Die alte Dame freute sich auch darüber, dass Su Xiaofei diesmal keinen Wutanfall hatte und umgänglicher war, was ein gutes Zeichen war. Vielleicht war Su Xiaofei endlich erwachsen geworden und konnte die Herausforderungen ihrer Mutter nachvollziehen.

Yun Qingrong gab Tante Liu das Zeichen, dass das Mittagessen serviert werden konnte, und wandte sich dann wieder ihrer Tochter zu. Nachdem sie Feifeis Worte gehört hatte, wusste sie, dass sich die Dinge zum Besseren wenden könnten.

Su Xiaofei wartete, bis das Essen vollständig serviert war, bevor sie das Thema der Familie Chen zur Sprache brachte.
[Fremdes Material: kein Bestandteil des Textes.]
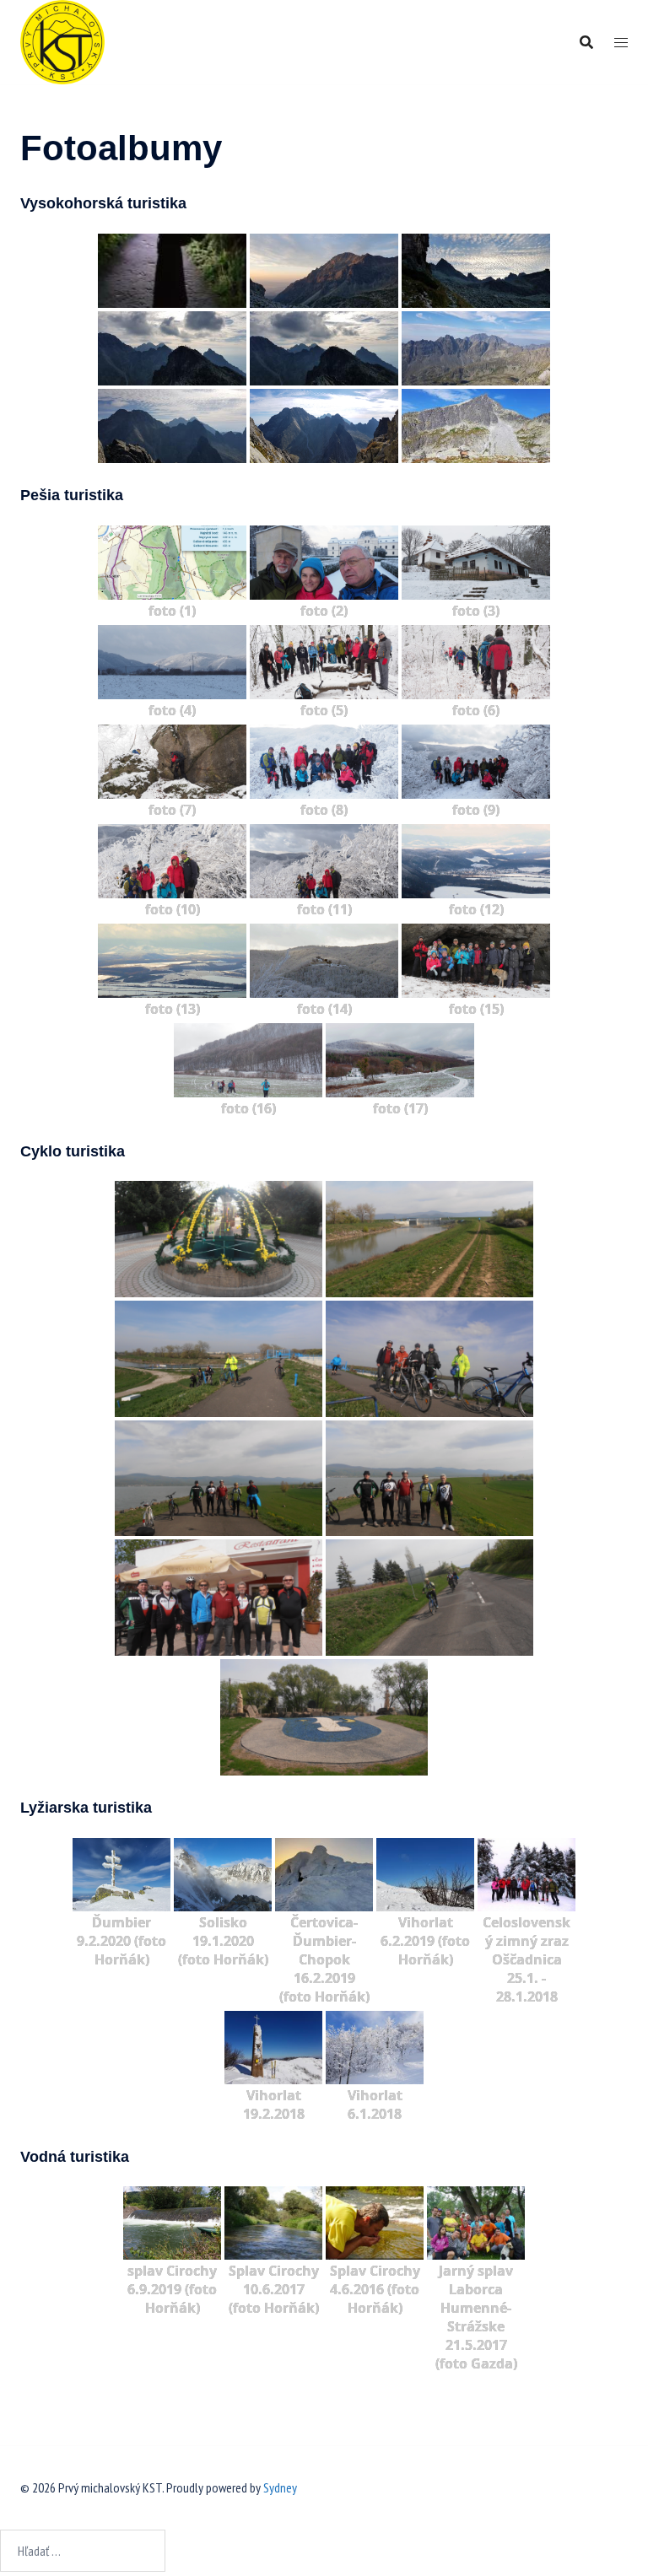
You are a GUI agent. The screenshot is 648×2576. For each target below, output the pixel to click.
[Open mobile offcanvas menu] (621, 42)
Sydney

Als ihre Lieblingspanna cotta serviert wurde, bemerkte Yun Qingrong, dass sie diese nicht angerührt hatte.

"Feifei, was ist los?" Sie war besorgt und fürchtete, dass sich Su Xiaofei erneut unwohl fühlte.

"Mama, es ist so..." Su Xiaofei zögerte, aber das war nur eine Finte, um die ungeteilte Aufmerksamkeit ihrer Mutter zu erlangen.

"Du weißt, dass du mir alles erzählen kannst, nicht wahr?"